I have been using Cypher and apoc methods to load CSV in AuraDB (in the Query tab), using github as my file location, but I need to load some sensitive data, so I need a better option.
I can import CSV files using the import tool, but then it appears that I need to use the GUI. Is there a way to access the files that I imported (using the Import tab), using Cypher and apoc load methods in the Query tab?
If you have your source files on something like AWS S3, would a pre-signed url work and satisfy your info sec needs?
I think it is always worth asking the following questions:
-
Is this a data integration/continuous flow for updating the graph? => A better implementation is maybe some code that runs as a lamda/function/event processor etc
-
Is this a batch etl flow? => Do you already use something like spark/databriks in your organisation for this?
I.e. LOAD CSV is not always the right option and it is certainly not your only option.
Hi Hakan,
Thank you for your response.
No, my company does not want me to use a pre-sign URL.
Based on your response, I perhaps did not phrase my question generally enough. I have CSV that I want to load into the database. How do I get it there? I don't want to use the Import tool because I don't want to use the GUI. I don't want to use a pre-signed URL.
@dana_canzano mentioned that I can use FTP. I asked to confirm that I can use it to load to AuraDB, and am waiting on a response. If I can, then that works for me.
Let's say I use a lamda/function/event processor, I still am unclear how I can securely transmit the data.
Other people in my organization use Spark. A Data Analyst told me that he is able to mask the data that way. But most of the official Neo4j literature states that my options are:
- Import a database (limit 4 GiB)

(Record list)
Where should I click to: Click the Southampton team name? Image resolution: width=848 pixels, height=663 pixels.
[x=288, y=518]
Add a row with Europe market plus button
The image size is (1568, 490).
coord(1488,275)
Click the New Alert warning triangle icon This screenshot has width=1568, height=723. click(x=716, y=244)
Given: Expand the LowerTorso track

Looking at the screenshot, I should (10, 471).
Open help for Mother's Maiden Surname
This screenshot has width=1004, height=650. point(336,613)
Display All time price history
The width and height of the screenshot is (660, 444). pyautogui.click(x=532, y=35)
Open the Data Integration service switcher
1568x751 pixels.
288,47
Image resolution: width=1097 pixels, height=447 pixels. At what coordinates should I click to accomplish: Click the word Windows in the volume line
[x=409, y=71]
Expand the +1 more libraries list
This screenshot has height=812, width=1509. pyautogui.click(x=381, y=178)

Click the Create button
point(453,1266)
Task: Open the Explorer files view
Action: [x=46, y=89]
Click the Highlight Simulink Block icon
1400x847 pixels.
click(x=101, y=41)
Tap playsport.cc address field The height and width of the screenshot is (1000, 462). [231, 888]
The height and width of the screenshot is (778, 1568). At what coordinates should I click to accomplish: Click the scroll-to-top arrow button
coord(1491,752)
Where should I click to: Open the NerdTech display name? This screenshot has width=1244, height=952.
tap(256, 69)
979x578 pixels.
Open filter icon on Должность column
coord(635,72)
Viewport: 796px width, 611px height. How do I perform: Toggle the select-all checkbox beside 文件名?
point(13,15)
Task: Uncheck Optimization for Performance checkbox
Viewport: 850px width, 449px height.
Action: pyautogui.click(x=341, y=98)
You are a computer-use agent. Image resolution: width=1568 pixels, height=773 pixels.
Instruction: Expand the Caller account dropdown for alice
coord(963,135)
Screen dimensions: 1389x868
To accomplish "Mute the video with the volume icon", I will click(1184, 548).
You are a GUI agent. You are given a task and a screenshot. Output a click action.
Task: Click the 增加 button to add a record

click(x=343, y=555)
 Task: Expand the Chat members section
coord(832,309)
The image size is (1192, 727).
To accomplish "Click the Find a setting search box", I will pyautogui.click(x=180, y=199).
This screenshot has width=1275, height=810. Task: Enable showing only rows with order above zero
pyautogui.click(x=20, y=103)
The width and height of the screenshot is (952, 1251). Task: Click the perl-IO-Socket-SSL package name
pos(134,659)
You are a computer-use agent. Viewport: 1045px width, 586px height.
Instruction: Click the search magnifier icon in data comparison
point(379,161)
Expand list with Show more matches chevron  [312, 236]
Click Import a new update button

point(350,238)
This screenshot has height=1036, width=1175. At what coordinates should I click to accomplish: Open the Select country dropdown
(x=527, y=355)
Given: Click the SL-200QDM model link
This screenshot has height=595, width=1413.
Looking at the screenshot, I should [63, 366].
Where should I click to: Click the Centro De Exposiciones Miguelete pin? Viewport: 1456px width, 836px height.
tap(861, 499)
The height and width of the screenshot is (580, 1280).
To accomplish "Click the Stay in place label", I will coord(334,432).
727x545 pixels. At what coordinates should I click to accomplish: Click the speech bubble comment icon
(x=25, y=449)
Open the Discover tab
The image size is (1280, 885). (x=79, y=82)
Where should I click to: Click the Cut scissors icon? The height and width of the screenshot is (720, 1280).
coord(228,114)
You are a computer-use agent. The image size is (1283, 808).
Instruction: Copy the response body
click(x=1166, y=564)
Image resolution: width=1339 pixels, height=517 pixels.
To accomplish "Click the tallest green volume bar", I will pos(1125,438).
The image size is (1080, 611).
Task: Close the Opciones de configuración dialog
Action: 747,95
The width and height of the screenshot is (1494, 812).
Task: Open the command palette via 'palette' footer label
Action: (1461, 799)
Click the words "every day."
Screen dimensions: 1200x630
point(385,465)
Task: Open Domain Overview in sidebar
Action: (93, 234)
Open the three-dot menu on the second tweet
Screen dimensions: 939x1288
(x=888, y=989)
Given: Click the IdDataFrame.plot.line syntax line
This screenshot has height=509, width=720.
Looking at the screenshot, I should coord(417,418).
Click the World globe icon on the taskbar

(Written task A) In the thread about loading CSV into AuraDB, list each thing the original poster says they don't want to use.
(Written task B) Quote the thread about loading CSV into AuraDB from "I think it is" to "for your response." word for word.

(Worked solution A)
- the Import tool
- the GUI
- a pre-signed URL

(Worked solution B)
I think it is always worth asking the following questions:
-
Is this a data integration/continuous flow for updating the graph? => A better implementation is maybe some code that runs as a lamda/function/event processor etc
-
Is this a batch etl flow? => Do you already use something like spark/databriks in your organisation for this?
I.e. LOAD CSV is not always the right option and it is certainly not your only option.
Hi Hakan,
Thank you for your response.